Second, I can have shooting glasses made, the "opposite" of normal bifocal glasses, such that the "reading" area (where my front sight will be in focus) is at the top, and the "normal sight" area is at the bottom. (This is not for me: I don't like carrying another pair of glasses.)
Third, you could buy a Merit corrective sight fixture. This device attaches temporarily to your glasses on the master-eye side, and presents your eye with a "peep-sight" aperture which decidedly sharpens your focus, and gives you almost unlimited depth-of-field. But it's yet another thing to carry.

Finally, if you invest in sufficient dry-fire and live-fire practice, the sights of your pistol do not need to be in focus at all. This is the solution that I have chosen for myself, as being the most practical.
Unless you are doing NRA-style bullseye shooting, you truly do not need to see anything perfectly clearly. In practical self-defense shooting, a slightly blurred front sight is still sufficient to make center hits on a silhouette target out to about 20 yards.
Indeed, with sufficient practice, you don't need sights at all! The silhouette of the rear end of your pistol is a sufficient sighting tool for making well-placed shots out to about 10 yards, and maybe even 15...if you have practiced that skill.

I strongly suggest practicing with your normal glasses, as they are, and also without any glasses at all. (Well, do remember to use safety glasses, to protect your eyes.)
You will be surprised at how well you'll do...with sufficient practice.


----------



## Binable (Aug 26, 2013)

Thanks Cait43. Those really don't look too bad. Maybe that's all I need even with less than perfect vision. I was thinking maybe they offer some kind of colored sights (I was thinking red or orange) & not having shot a handgun in 30 yrs. that maybe XDs might come with Trijicons or something that might work better for me.


----------



## Binable (Aug 26, 2013)

Terrific post Steve M1911A! I like all your ideas especially the last one. I'm being told, it seems, that the XDs only come with the one sight. Apparently there are no other options. Maybe that's all I'll ever need. I'm thinking I will need a contrast between the front & rear sights & maybe the stock ones will work just fine. We'll see.


----------



## Bisley (Aug 24, 2008)

I am 'far-sighted.' Until a year or so ago, my personal choice for handgun shooting was to wear glasses that focused my sights sharply, and made the target fuzzy. I could shoot pretty well with this method, even out past 25 yards. Now, my 'distance' vision has gradually declined until my all-purpose bifocals work pretty well, looking through the top lens. Their is a slight fuzziness of the rear sight, but everything else is in sharp focus. 

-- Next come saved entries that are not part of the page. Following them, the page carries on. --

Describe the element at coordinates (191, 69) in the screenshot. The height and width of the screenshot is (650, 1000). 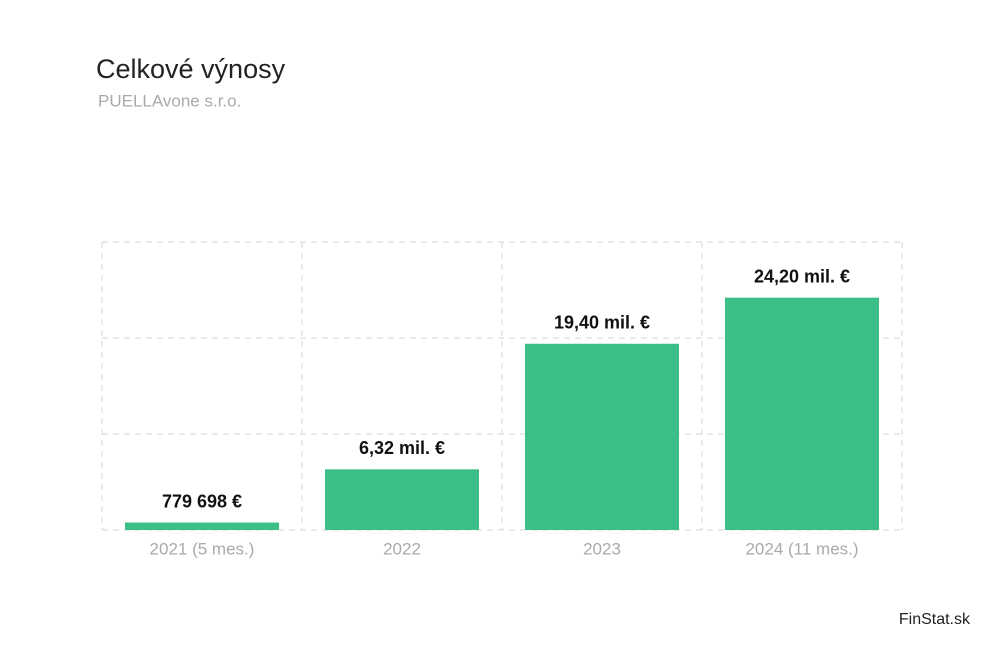
I see `chart-title: Celkové výnosy` at that location.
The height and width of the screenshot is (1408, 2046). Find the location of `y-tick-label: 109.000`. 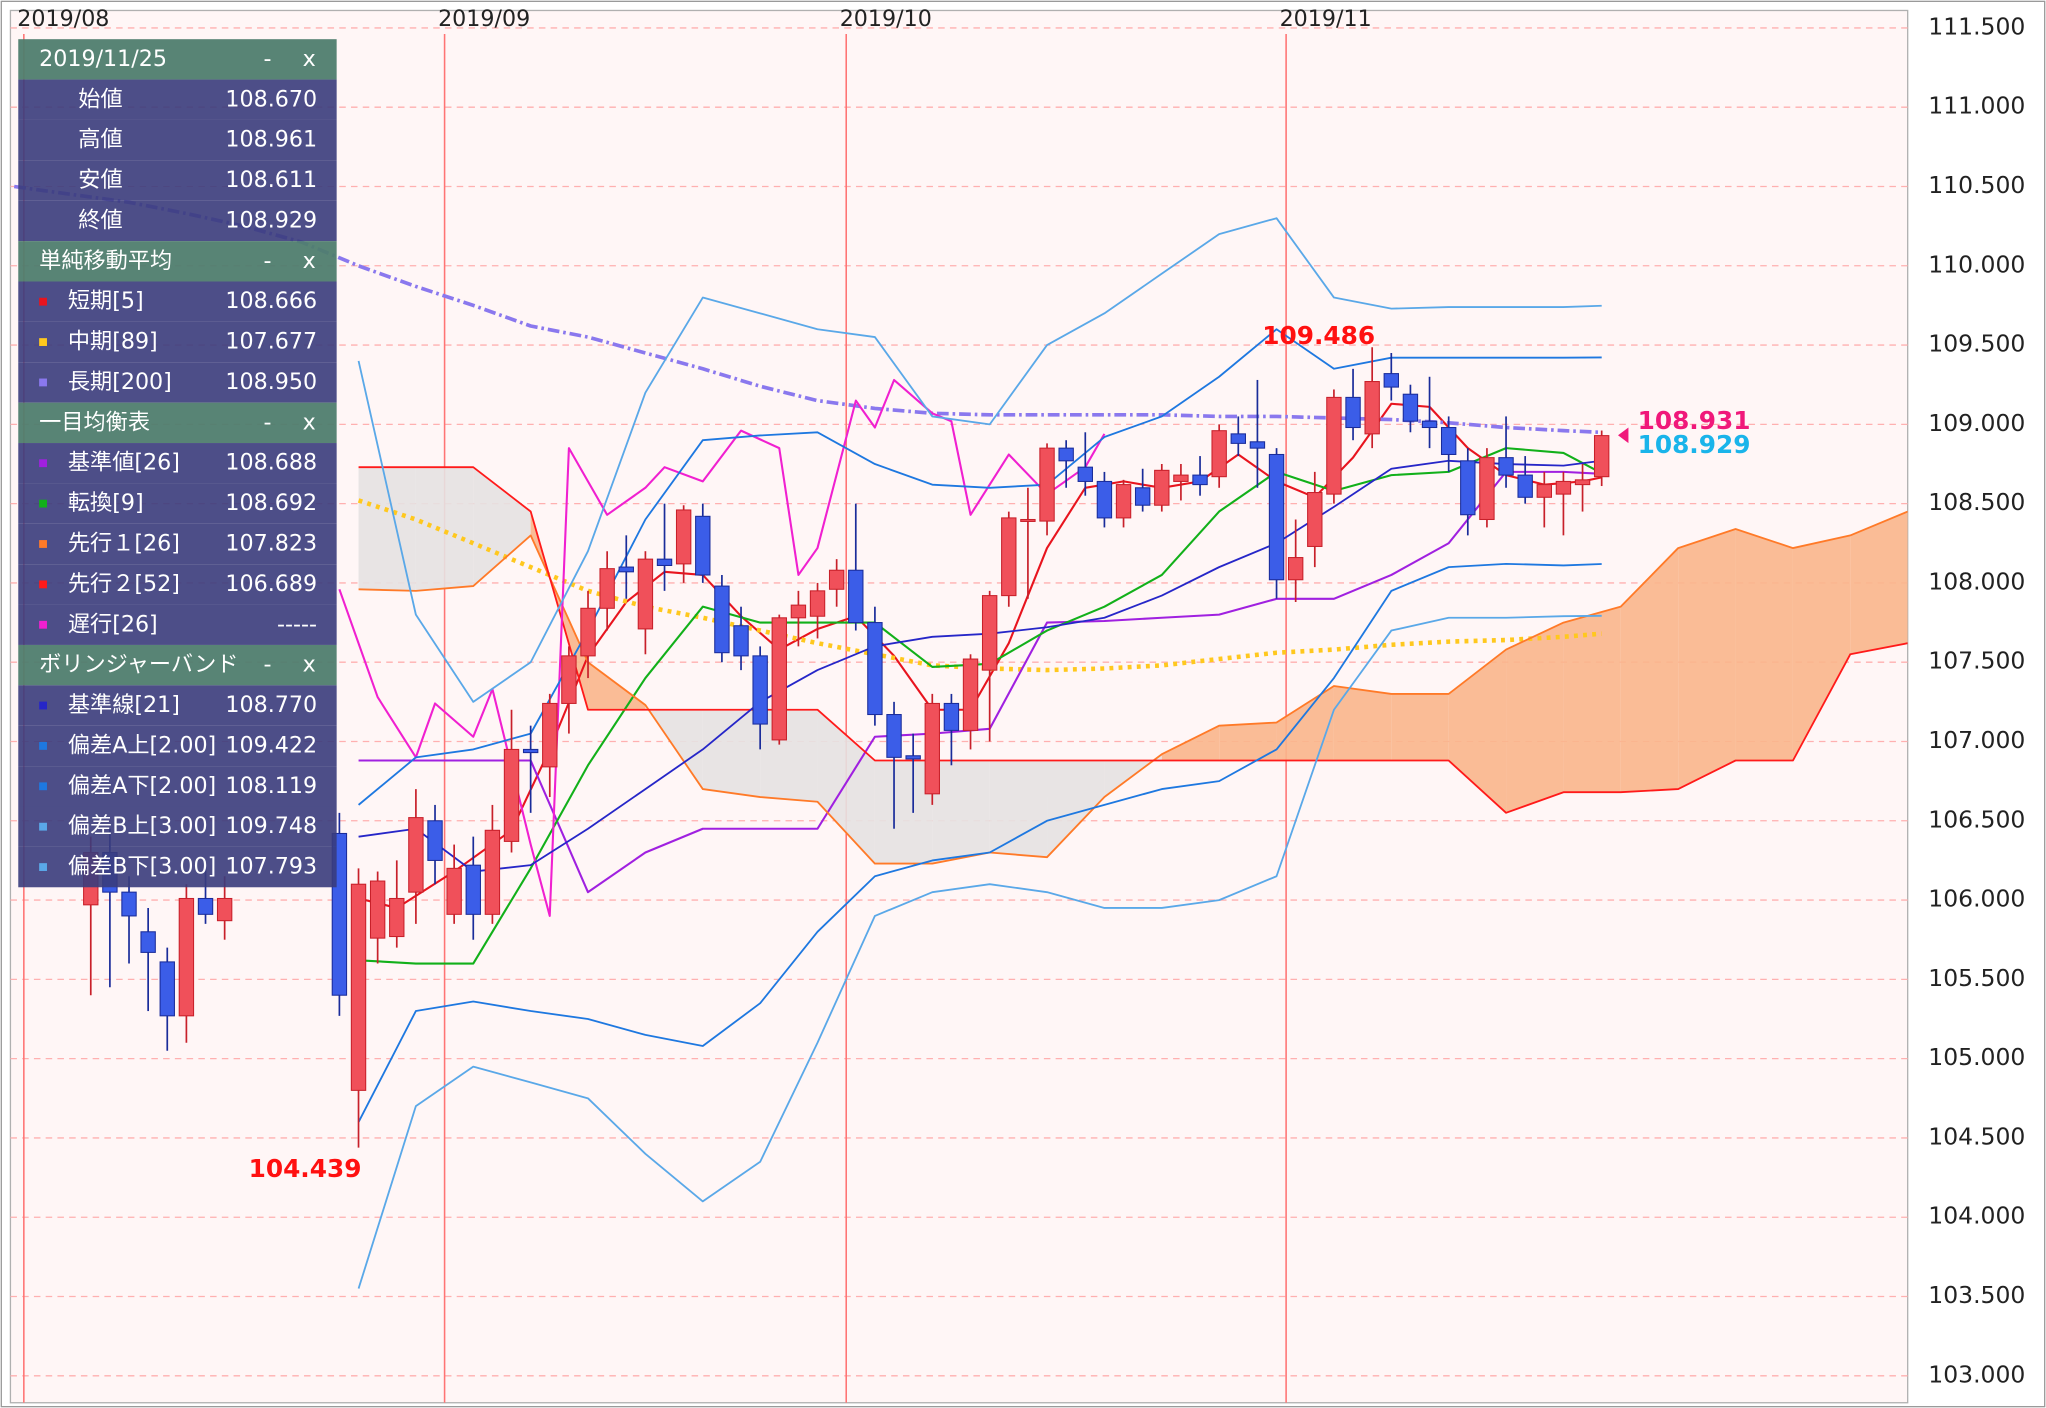

y-tick-label: 109.000 is located at coordinates (1976, 423).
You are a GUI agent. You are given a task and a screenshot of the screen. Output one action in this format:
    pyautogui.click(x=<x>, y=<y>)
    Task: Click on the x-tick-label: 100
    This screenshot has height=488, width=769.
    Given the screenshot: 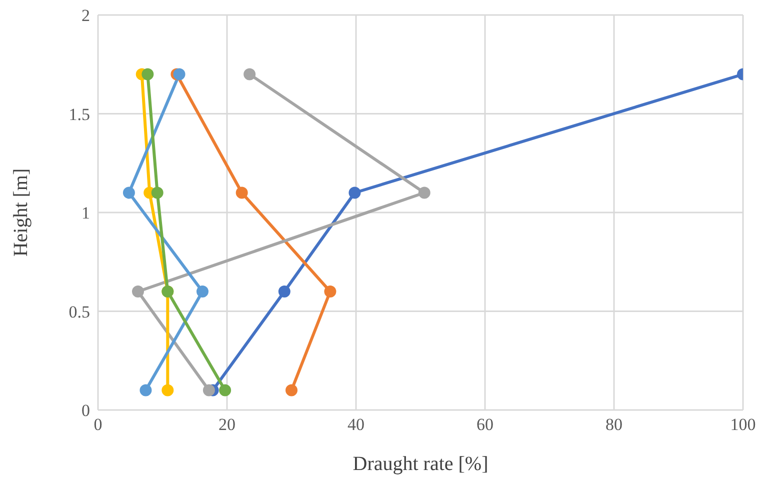 What is the action you would take?
    pyautogui.click(x=743, y=424)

So, at age 60, you can probably expect several minor changes in your vision that may only be noticeable to you when shooting, or something with similar vision requirements. In my case, my declining vision has actually made it easier to correct my eyesight for the proper 'focus distance,' with prescription glasses.


----------



## Binable (Aug 26, 2013)

..appreciate the comeback, Bisley. I have a pair of bifocals I use for computer work. ..keep 'em right there in the top drawer @ my desk. ..put 'em on the other day & the front sight came up in perfect focus. I just picked up a Ruger GP 100 4.2" ss two wks ago. It was pre-owned & has some powder burns I wanna remove b4 I take her out. Plus, I wanna do some reading & studying (proper form, etc). So @ least now I have some good ideas on what my options are for my eyes. It may be a bit awkward using my current bifocals but for now the price is right as I already own 'em. Another pt: it'll be great picking up all these pointers & being able to access them right b4 I visit the range since they'll be right there in my pocket on my phone.


----------



## Bisley (Aug 24, 2008)

If you are focusing correctly on the front sight, you can hit the target at pistol ranges, even though it is fuzzy. I've been doing it for years. I don't shoot as well as I did a few years ago, but still better than 80% of the younger guys I see at the range. They can miss a hell of a lot faster, but I can still get one in the bulls eye before most of them do.


----------



## Binable (Aug 26, 2013)

Love it! "..They can miss a hell of a lot faster.." Now that's good stuff.


----------